Description of the task
Reproduce the listing below verbatim, keeping every line unchanged.

Available data
-*-*-
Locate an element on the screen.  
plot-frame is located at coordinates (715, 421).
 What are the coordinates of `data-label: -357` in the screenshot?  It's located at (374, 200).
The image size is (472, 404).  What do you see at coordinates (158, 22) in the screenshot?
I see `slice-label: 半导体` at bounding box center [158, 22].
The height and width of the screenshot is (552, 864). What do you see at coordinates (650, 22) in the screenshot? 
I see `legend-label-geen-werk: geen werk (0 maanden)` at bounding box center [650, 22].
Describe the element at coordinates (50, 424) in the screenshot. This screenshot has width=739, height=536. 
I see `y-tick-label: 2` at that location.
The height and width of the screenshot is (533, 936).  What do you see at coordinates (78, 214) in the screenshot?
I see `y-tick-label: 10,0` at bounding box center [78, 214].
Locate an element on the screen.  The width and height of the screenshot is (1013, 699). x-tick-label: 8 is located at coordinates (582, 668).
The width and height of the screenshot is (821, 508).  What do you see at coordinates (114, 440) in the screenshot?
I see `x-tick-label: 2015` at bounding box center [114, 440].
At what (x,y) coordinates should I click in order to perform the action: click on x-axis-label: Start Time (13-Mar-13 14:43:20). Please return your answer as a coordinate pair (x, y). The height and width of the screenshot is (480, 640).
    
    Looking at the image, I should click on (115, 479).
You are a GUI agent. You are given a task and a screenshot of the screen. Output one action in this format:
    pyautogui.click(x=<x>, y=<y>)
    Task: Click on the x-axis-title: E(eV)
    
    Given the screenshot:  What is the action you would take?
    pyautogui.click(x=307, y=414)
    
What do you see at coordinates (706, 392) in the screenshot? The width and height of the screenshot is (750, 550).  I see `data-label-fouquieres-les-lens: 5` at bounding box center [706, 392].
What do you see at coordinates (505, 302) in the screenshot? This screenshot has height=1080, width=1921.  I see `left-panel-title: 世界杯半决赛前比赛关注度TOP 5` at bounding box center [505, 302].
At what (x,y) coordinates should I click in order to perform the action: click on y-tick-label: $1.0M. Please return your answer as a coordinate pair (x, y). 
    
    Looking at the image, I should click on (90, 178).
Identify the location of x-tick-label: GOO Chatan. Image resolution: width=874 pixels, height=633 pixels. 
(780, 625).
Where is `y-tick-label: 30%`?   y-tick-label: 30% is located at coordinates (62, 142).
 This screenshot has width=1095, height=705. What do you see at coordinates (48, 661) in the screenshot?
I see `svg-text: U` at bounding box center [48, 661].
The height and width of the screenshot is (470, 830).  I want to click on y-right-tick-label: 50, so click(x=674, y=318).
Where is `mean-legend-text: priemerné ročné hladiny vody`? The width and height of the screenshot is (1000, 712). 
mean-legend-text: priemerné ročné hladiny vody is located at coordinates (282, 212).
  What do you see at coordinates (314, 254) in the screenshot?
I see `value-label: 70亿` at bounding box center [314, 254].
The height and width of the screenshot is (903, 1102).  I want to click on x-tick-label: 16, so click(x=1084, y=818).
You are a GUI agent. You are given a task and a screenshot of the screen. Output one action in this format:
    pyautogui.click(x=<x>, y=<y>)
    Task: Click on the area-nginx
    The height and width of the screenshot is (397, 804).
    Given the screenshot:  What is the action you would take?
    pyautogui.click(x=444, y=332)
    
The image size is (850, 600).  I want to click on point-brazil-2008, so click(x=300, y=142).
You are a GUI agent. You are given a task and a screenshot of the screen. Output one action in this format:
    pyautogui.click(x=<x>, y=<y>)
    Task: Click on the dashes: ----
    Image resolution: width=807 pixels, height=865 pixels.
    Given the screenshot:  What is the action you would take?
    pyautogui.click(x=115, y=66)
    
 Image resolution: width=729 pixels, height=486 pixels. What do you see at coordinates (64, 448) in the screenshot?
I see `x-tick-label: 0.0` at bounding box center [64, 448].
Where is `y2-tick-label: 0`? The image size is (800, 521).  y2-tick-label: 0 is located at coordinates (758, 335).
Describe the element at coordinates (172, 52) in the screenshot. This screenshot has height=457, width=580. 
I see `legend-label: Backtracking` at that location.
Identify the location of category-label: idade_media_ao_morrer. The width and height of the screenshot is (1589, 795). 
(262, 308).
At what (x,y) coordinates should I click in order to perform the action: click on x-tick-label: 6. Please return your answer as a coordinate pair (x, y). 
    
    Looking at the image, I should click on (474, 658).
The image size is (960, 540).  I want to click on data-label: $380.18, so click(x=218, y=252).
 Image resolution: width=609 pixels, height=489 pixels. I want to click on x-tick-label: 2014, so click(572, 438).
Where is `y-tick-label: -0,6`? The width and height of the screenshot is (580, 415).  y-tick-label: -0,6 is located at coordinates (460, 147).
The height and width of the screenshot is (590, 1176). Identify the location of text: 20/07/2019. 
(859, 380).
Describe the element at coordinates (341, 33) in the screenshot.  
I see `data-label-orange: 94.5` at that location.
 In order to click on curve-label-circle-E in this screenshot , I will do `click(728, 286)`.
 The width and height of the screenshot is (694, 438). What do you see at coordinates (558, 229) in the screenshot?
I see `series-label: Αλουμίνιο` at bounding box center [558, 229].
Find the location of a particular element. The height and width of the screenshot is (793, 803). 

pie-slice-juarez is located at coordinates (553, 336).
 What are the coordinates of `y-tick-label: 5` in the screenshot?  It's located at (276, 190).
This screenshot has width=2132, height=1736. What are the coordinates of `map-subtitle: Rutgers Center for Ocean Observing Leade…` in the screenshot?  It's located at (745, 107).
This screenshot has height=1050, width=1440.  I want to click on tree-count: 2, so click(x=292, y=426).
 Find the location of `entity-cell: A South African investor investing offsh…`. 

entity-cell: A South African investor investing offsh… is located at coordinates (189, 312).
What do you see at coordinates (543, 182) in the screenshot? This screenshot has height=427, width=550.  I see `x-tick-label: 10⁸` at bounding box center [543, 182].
-*-*-
Solution for this exercise
Locate an element on the screen.  
plot-frame is located at coordinates (715, 421).
 What are the coordinates of `data-label: -357` in the screenshot?  It's located at (374, 200).
The image size is (472, 404).  What do you see at coordinates (158, 22) in the screenshot?
I see `slice-label: 半导体` at bounding box center [158, 22].
The height and width of the screenshot is (552, 864). What do you see at coordinates (650, 22) in the screenshot? 
I see `legend-label-geen-werk: geen werk (0 maanden)` at bounding box center [650, 22].
Describe the element at coordinates (50, 424) in the screenshot. This screenshot has width=739, height=536. 
I see `y-tick-label: 2` at that location.
The height and width of the screenshot is (533, 936).  What do you see at coordinates (78, 214) in the screenshot?
I see `y-tick-label: 10,0` at bounding box center [78, 214].
Locate an element on the screen.  The width and height of the screenshot is (1013, 699). x-tick-label: 8 is located at coordinates (582, 668).
The width and height of the screenshot is (821, 508).  What do you see at coordinates (114, 440) in the screenshot?
I see `x-tick-label: 2015` at bounding box center [114, 440].
At what (x,y) coordinates should I click in order to perform the action: click on x-axis-label: Start Time (13-Mar-13 14:43:20). Please return your answer as a coordinate pair (x, y). The height and width of the screenshot is (480, 640).
    
    Looking at the image, I should click on (115, 479).
You are a GUI agent. You are given a task and a screenshot of the screen. Output one action in this format:
    pyautogui.click(x=<x>, y=<y>)
    Task: Click on the x-axis-title: E(eV)
    
    Given the screenshot:  What is the action you would take?
    pyautogui.click(x=307, y=414)
    
What do you see at coordinates (706, 392) in the screenshot? The width and height of the screenshot is (750, 550).  I see `data-label-fouquieres-les-lens: 5` at bounding box center [706, 392].
What do you see at coordinates (505, 302) in the screenshot? This screenshot has height=1080, width=1921.  I see `left-panel-title: 世界杯半决赛前比赛关注度TOP 5` at bounding box center [505, 302].
At what (x,y) coordinates should I click in order to perform the action: click on y-tick-label: $1.0M. Please return your answer as a coordinate pair (x, y). 
    
    Looking at the image, I should click on (90, 178).
Identify the location of x-tick-label: GOO Chatan. Image resolution: width=874 pixels, height=633 pixels. 
(780, 625).
Where is `y-tick-label: 30%`?   y-tick-label: 30% is located at coordinates (62, 142).
 This screenshot has width=1095, height=705. What do you see at coordinates (48, 661) in the screenshot?
I see `svg-text: U` at bounding box center [48, 661].
The height and width of the screenshot is (470, 830).  I want to click on y-right-tick-label: 50, so click(x=674, y=318).
Where is `mean-legend-text: priemerné ročné hladiny vody`? The width and height of the screenshot is (1000, 712). 
mean-legend-text: priemerné ročné hladiny vody is located at coordinates (282, 212).
  What do you see at coordinates (314, 254) in the screenshot?
I see `value-label: 70亿` at bounding box center [314, 254].
The height and width of the screenshot is (903, 1102).  I want to click on x-tick-label: 16, so click(x=1084, y=818).
You are a GUI agent. You are given a task and a screenshot of the screen. Output one action in this format:
    pyautogui.click(x=<x>, y=<y>)
    Task: Click on the area-nginx
    The height and width of the screenshot is (397, 804).
    Given the screenshot:  What is the action you would take?
    pyautogui.click(x=444, y=332)
    
The image size is (850, 600).  I want to click on point-brazil-2008, so click(x=300, y=142).
You are a GUI agent. You are given a task and a screenshot of the screen. Output one action in this format:
    pyautogui.click(x=<x>, y=<y>)
    Task: Click on the dashes: ----
    Image resolution: width=807 pixels, height=865 pixels.
    Given the screenshot:  What is the action you would take?
    pyautogui.click(x=115, y=66)
    
 Image resolution: width=729 pixels, height=486 pixels. What do you see at coordinates (64, 448) in the screenshot?
I see `x-tick-label: 0.0` at bounding box center [64, 448].
Where is `y2-tick-label: 0`? The image size is (800, 521).  y2-tick-label: 0 is located at coordinates (758, 335).
Describe the element at coordinates (172, 52) in the screenshot. This screenshot has height=457, width=580. 
I see `legend-label: Backtracking` at that location.
Identify the location of category-label: idade_media_ao_morrer. The width and height of the screenshot is (1589, 795). 
(262, 308).
At what (x,y) coordinates should I click in order to perform the action: click on x-tick-label: 6. Please return your answer as a coordinate pair (x, y). 
    
    Looking at the image, I should click on (474, 658).
The image size is (960, 540).  I want to click on data-label: $380.18, so click(x=218, y=252).
 Image resolution: width=609 pixels, height=489 pixels. I want to click on x-tick-label: 2014, so click(572, 438).
Where is `y-tick-label: -0,6`? The width and height of the screenshot is (580, 415).  y-tick-label: -0,6 is located at coordinates (460, 147).
The height and width of the screenshot is (590, 1176). Identify the location of text: 20/07/2019. 
(859, 380).
Describe the element at coordinates (341, 33) in the screenshot.  
I see `data-label-orange: 94.5` at that location.
 In order to click on curve-label-circle-E in this screenshot , I will do `click(728, 286)`.
 The width and height of the screenshot is (694, 438). What do you see at coordinates (558, 229) in the screenshot?
I see `series-label: Αλουμίνιο` at bounding box center [558, 229].
Find the location of a particular element. The height and width of the screenshot is (793, 803). 

pie-slice-juarez is located at coordinates (553, 336).
 What are the coordinates of `y-tick-label: 5` in the screenshot?  It's located at (276, 190).
This screenshot has width=2132, height=1736. What are the coordinates of `map-subtitle: Rutgers Center for Ocean Observing Leade…` in the screenshot?  It's located at (745, 107).
This screenshot has height=1050, width=1440.  I want to click on tree-count: 2, so click(x=292, y=426).
 Find the location of `entity-cell: A South African investor investing offsh…`. 

entity-cell: A South African investor investing offsh… is located at coordinates (189, 312).
What do you see at coordinates (543, 182) in the screenshot? This screenshot has height=427, width=550.  I see `x-tick-label: 10⁸` at bounding box center [543, 182].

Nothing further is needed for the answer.